Occasionally Pascal would trap Bute along the ropes; those were the moments when Pascal looked in danger of stopping the fight. Bute does not handle pressure well, and seemed incapable of countering between his opponent’s blows. Hopefully if he gets his confidence back, that composure will return as well. Without it, he’s a sitting duck for any aggressive fighter.
Pascal has no major weaknesses, but his style seems created to take advantage of an off-day by his opponent. He rarely takes the initiative to create sustained action or set his opponent up for a kill-shot later on. He would be a natural opponent for light heavyweight champ Adonis Stevenson, in all likelihood at the same venue some time this spring. It’s a good fight, and should probably happen, but it doesn’t set one’s pulse racing.

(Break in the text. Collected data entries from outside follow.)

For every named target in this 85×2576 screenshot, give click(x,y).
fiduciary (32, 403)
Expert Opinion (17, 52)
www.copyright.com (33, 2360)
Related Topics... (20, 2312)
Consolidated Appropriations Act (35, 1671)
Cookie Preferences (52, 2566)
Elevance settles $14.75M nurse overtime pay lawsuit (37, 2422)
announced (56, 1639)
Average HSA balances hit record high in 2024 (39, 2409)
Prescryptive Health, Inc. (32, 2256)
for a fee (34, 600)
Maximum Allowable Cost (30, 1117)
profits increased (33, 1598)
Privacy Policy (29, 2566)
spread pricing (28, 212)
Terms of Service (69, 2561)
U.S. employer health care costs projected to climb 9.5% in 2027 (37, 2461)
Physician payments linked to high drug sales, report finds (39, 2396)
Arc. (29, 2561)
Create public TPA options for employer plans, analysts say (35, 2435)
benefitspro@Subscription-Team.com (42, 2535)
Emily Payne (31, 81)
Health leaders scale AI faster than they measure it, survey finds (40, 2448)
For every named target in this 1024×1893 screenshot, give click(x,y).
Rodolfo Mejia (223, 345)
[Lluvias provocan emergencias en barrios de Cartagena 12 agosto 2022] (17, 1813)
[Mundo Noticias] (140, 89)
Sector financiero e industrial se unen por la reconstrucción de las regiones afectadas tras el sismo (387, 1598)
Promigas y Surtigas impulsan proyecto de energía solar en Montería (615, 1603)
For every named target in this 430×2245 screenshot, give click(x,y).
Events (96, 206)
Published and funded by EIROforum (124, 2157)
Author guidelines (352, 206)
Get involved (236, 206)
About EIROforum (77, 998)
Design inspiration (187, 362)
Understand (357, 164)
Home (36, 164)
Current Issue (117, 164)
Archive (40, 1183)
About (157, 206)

Bute is no longer ranked at any weight by the Transnational Boxing Rankings Board, and he probably needs at least one good win to get back on the map. I hope he gets it, because it would be a shame for him to go out like this. Still, if this is the last we see of him, he can say he went out like a fighter and a champion, standing up and fighting back. That means a lot, especially around here.
The telecast opened with Cuban-Irish heavyweight Mike Perez and former Cameroonian Olympian Carlos Takam fighting to a majority draw over ten rounds. Perez started decently, but the larger Takam appeared to take control once the fight moved inside. Takam probably deserved the nod, but Perez has acquired an aura of vulgar marketability since seriously injuring Magomed Abdusalamov at Madison Square Garden in November.
Such enthusiasts were probably disappointed by Perez’s listless showing, which his camp blamed in part on the 8th-round head butt that resulted in a nasty cut on his right eyebrow. Whatever the reason, a rematch is probably warranted, though an audience might be tough to find. It would hard to justify spending more TV airwaves on either man in the near future, even in a division as talent-poor as the heavyweights.